There would be some prim, snotty article published in everyone’s favourite broadsheet, that’s what.


There is a flagrant double-standard at work in Australia. This is our cultural climate.

N.B. In 2011, Stynes made comment about Saddam Hussein invading Baghdad. Brainless, indeed.

2 Responses to “Feminism is a Distinctly Single-Edged Sword”

  1. Where this obvious double standard come from? What has caused the cultural climate against masculinity in men? The comments no doubt would have been quite different if he wasnt caucasian of course. I wonder if having the vast majority of the western female population being on artificial contraceptive hormones could have something to do with the underlying nastyness. In any case the problem exists and has become a cliche.

    Heres some funny feminist bookstore skits.

  2. Samantha Says:

    I think you are a talented writer, and I have enjoyed trawling through your entries. You are thought provoking and to the point. However, I don’t understand your point in this post. You don’t make it clear. The way I see it, both Dermott and Yumi made dumb comments about members of the opposite sex. Yumi’s was a snobbish remark regarding a war hero’s intelligence (it was George negus who brought up potential problems in the bedroom), and Dermott’s was a sexually offensive remark that was clearly punitive (a common theme in the football world if a woman dares insult their creed). Both ‘offenders’ copped shit from the media. I would say that Yumi copped more shit than Dermott did, particularly in regards to readers’ comments in the online press. Am i right to think that you are implying that women have more leeway than men when it comes to making offensive remarks?

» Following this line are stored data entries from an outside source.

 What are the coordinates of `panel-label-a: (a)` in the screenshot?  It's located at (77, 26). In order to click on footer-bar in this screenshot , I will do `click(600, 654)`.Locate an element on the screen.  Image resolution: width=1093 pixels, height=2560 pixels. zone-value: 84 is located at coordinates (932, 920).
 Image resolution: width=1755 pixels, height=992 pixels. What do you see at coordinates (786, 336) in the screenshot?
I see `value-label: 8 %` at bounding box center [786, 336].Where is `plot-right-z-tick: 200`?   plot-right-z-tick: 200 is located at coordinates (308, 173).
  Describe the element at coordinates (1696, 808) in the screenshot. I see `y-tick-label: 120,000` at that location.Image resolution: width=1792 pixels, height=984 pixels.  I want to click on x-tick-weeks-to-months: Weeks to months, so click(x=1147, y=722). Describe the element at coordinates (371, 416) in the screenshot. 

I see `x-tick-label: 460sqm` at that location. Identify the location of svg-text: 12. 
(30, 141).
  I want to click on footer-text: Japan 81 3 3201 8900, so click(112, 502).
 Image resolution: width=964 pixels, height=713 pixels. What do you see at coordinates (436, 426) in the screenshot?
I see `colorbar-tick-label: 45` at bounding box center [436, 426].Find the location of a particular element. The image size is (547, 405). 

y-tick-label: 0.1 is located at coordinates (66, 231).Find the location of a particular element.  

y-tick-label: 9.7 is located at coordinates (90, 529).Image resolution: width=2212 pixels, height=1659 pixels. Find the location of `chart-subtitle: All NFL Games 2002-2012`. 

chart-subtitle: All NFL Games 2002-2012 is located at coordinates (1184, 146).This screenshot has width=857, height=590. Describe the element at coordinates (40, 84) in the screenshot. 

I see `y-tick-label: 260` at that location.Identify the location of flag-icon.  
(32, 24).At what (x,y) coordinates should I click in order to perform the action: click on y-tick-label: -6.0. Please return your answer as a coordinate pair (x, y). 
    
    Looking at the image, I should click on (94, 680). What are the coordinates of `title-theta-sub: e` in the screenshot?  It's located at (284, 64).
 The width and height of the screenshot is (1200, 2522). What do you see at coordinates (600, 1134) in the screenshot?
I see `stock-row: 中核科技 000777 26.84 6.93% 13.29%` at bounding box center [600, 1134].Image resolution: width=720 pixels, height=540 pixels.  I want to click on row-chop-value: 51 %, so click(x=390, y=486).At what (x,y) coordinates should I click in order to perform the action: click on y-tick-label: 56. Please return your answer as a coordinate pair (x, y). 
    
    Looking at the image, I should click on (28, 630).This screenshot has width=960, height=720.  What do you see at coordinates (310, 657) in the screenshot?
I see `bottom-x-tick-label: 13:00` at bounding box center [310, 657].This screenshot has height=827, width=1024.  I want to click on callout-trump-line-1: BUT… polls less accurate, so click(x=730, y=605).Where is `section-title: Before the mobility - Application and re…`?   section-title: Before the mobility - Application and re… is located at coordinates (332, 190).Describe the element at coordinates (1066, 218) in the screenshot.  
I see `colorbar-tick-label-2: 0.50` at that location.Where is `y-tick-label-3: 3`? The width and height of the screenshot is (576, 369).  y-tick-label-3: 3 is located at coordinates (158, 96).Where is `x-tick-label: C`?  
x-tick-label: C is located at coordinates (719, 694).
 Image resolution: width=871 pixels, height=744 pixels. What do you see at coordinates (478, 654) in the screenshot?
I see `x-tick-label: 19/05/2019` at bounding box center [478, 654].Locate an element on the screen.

    More generally, feminist theory and male/ female interactions seem to feature heavily in your writing. However, from what i have read of your writing, you seem to be hung up on women not living up to the standards you have placed on them, which are the same standards you have placed on men (and I don’t mean that women should be treated with velvet gloves, or should have less expectations placed on them, rather that we are shaped by different forces and you don’t seem to take this into account in your reading of our differing styles of behaviour). And whilst you write about feminism from a male perspective a fair bit, you never write the stuff that women really care about (women, that is, living in a post-industrial context) such as us being far more likely to live below the poverty line then men are, that we make far less money than men, or that we are less likely to have decision making jobs, etc. I will also add that your extreme reaction to a girl pinching your bum is a great example of male privilege (http://www.amptoons.com/blog/the-male-privilege-checklist/). Whilst you have a right to be annoyed and pissed off that someone crossed the line of your physical boundaries, I have to tell you that bum pinching is the least of many of our worries. It happens a fair bit, but it is not nearly as frustrating, not is it as serious, as many of the other set backs we face.